Perold: What categories look attractive within the U.S. equity market?
Joe DeSantis (Chief Investment Officer, Equities): Generally speaking, price-to-earnings multiples in the financials sector are lower relative to other equity sectors because investors continue to doubt the eventual earnings power of financial stocks in the post-financial crisis period. Since late 2009, financials haven’t participated as significantly in the rally as several other sectors in the broader market. If financials sustain some earnings momentum, the stocks could perform well, particularly large banks, insurers, and capital markets and asset managers.
Perold: What about regulation and impending litigation for financial companies?

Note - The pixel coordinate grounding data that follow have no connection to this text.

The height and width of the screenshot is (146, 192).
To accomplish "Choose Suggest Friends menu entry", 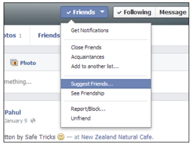I will click(106, 84).
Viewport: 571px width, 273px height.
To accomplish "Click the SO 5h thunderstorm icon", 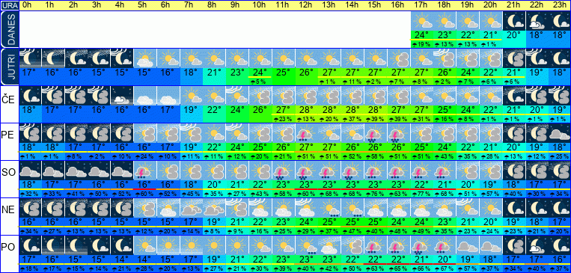I will 145,171.
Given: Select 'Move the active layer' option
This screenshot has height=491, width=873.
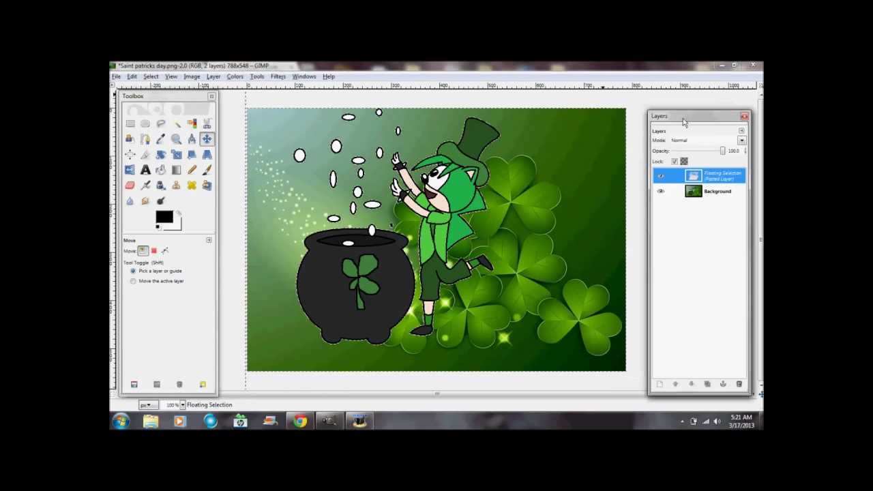Looking at the screenshot, I should pos(133,281).
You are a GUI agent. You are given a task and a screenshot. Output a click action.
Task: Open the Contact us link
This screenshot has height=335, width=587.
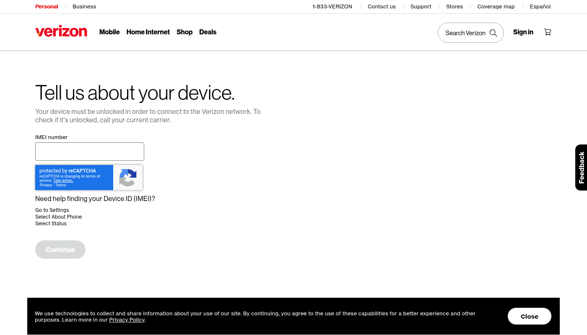(x=382, y=7)
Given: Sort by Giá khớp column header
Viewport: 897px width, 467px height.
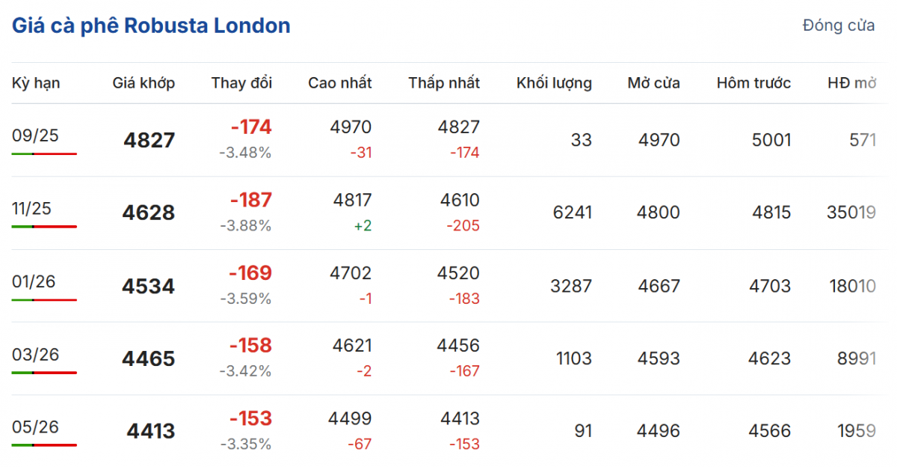Looking at the screenshot, I should pyautogui.click(x=144, y=83).
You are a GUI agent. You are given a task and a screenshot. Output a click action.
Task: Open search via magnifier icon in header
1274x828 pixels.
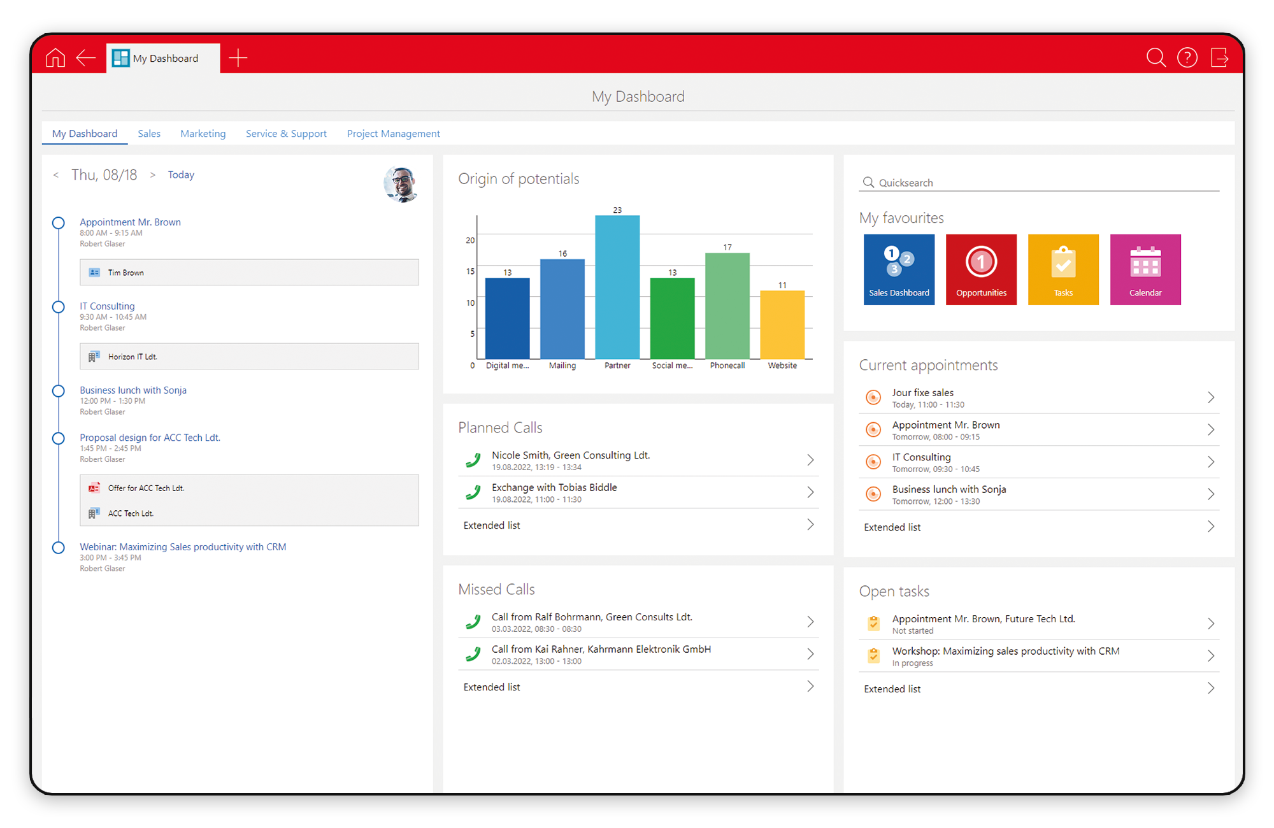(1156, 58)
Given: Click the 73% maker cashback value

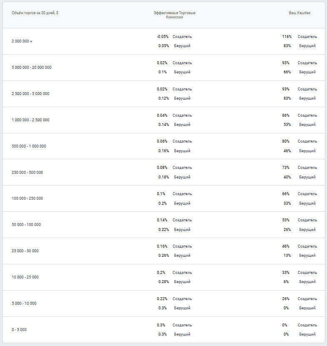Looking at the screenshot, I should [286, 168].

Emsbo-Mattingly (Asset Allocation Research): Regulation is one thing, but uncertainty is another. Uncertainty in any environment is a real negative dynamic for any market, economy, or sector. The final version of the Volcker Rule6 adopted by U.S. regulators this month provides clarity to large banks and other institutions. Before adoption of the rule, the banks weren’t entirely sure what game they were playing. Now, they know the rules of the game. Is this additional regulation good for the banks’ growth prospects? No, it isn’t, in my opinion. But I think that clarity is a more positive dynamic than the uncertainty that previously existed. In addition, whenever you have asset prices appreciating and a steep (U.S. Treasury bond) yield curve, it has been a good backdrop for financials.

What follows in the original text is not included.